“Im Großen und Ganzen bin ich mit meinem Praxisbetrieb zufrieden!” Ähnlich wie Dr. P., Dermatologe in einer rheinischen Großstadt, sehen auch viele andere Ärzte ihre Praxis-Unternehmen. “Natürlich läuft nicht alles rund, aber das ist ja in anderen Praxen auch so.” Das Problembewusstsein und die Motivation, Optimierungsmöglichkeiten der eigenen Arbeit auch ohne spürbaren “Leidensdruck” zu identifizieren, ist unter Medizinern nur gering ausgeprägt. Das Beispiel der Praxis von Dr. P. zeigt jedoch, welche Möglichkeiten existieren, den Praxisbetrieb nicht nur entspannter und komfortabler zu gestalten, sondern auch in der Konsequenz wirtschaftlich erfolgreicher. Eine grundsätzliche Untersuchung der Leistungsfähigkeit des Praxismanagements, d. h. der Gesamtheit aller Regelungen, Instrumente und Verhaltensweisen, die ein Praxisbetrieb zur Realisierung seiner Arbeitsaufgaben einsetzt, erbrachte für P. überraschende Erkenntnisse (vgl. Abb. Derma-Dashboard), u. a.:
– Die in seiner Praxis eingesetzten Instrumente und Regelungen des Praxismanagements entsprechen lediglich 37,1% der Arbeitsweisen, die in überdurchschnittlich erfolgreichen Praxen zur Anwendung kommen. Gleichzeitig ist dieses Resultat deutlich unter dem Durchschnitt, den Fachkollegen umsetzen, angesiedelt.
– Die Schwerpunkte seiner Praxismanagement-Ausrichtung liegen in den Aktionsbereichen “Patientenmanagement” und “Zusammenarbeit”. Eine Adhärenz-basierte Patientenbetreuung und eine positive Kooperation mit seinen Medizinischen Fachangestellten sind ihm wichtig. Dennoch ist die Zufriedenheit beider Gruppen, gemessen auf einer Schulnotenskala, nur gering: die Patienten-Durchschnittsnote liegt bei 3,4, der Mitarbeiterinnen-Wert bei 4,1. Die Weiterempfehlungsbereitschaft des Patienten-Klientels ist mit einem Wert von 38,7% (Maximum: 100%) ebenfalls schlecht.
– Verantwortlich hierfür ist die geringe Strukturierung der Praxisorganisation, die in der Konsequenz zu überlangen Wartezeiten und vielen Pannen, z.

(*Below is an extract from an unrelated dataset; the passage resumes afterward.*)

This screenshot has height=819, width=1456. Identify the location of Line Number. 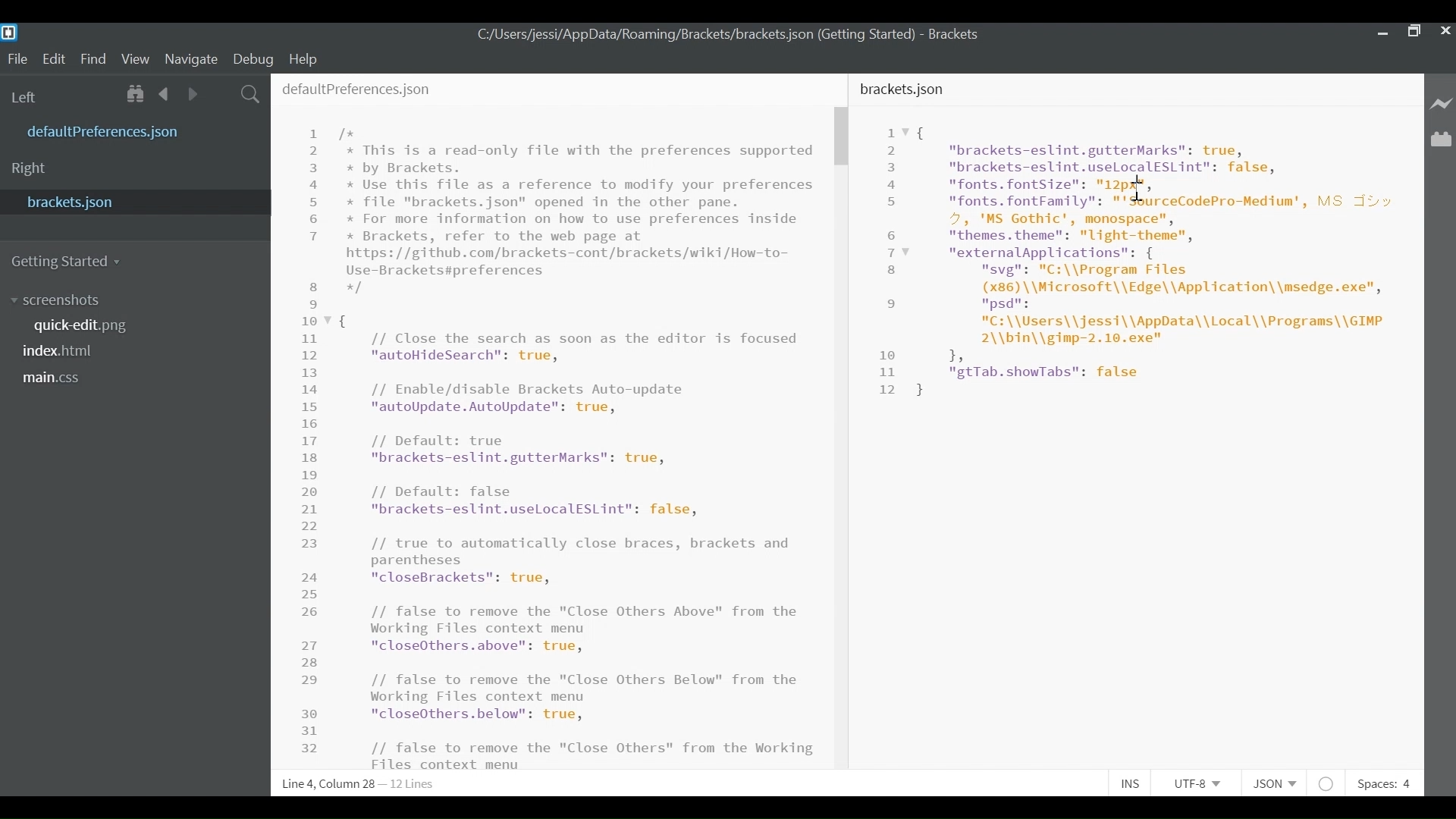
(315, 439).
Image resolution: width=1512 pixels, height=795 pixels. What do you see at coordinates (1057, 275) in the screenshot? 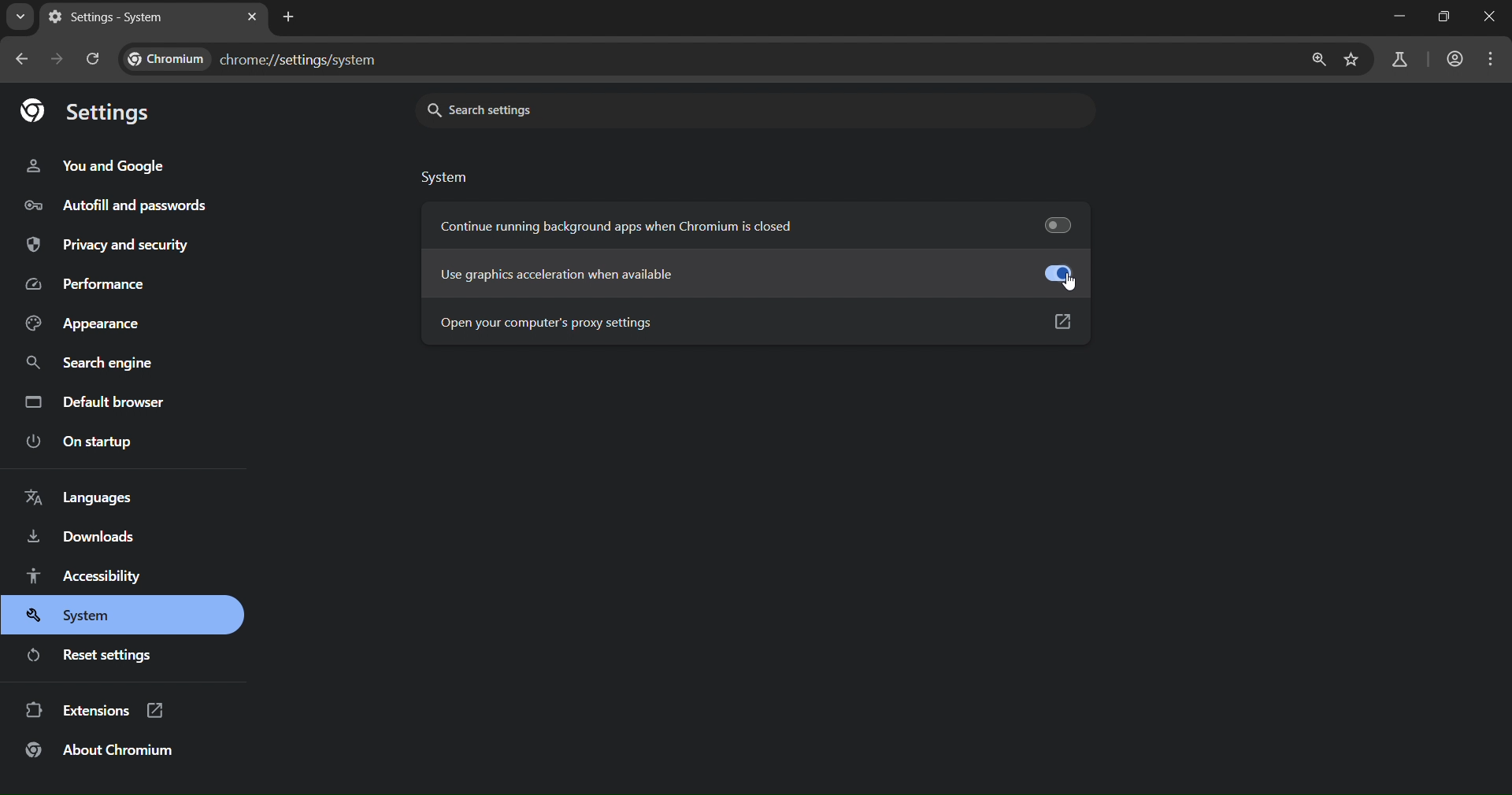
I see `Refurbish` at bounding box center [1057, 275].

B. im Wartezimmer vergessene Patienten oder verlegte Unterlagen, führt. Das Personal erhält zwar eine stets freundliche Ansprache, es fehlt aber an Aufgabenzuordnungen und -Koordination. Praxisbesprechungen finden nicht statt, ebenso keine Mitarbeitergespräche.
– Der Arzt empfindet sich selbst als durchschnittlich gut organisiert, seine Mitarbeiterinnen sehen das jedoch vollkommen anders, da er keinem Arbeitsplan folgt, sondern aktionistisch auf akut Anfallendes reagiert.
– Das Marketing beschränkt sich auf das Angebot einer in schlechter Qualität kopierten Praxisbroschüre, einen Kaffeeautomaten vor dem Wartezimmer und auf eine Internet-Visitenkarte. Das Mobiliar der Praxis ist überaltert, die Räume renovierungsbedürftig.
– Planung und Finanzmanagement werden dem Steuerberater überlassen, ein Kostenmanagement existiert nicht.
So wie Dr. P. erkennen viele Ärzte aus dem eigenen Blickwinkel kaum die Probleme bzw. Chancen ihrer Betriebe und verzichten damit auf eine produktive und patientenorientierte Praxisführung.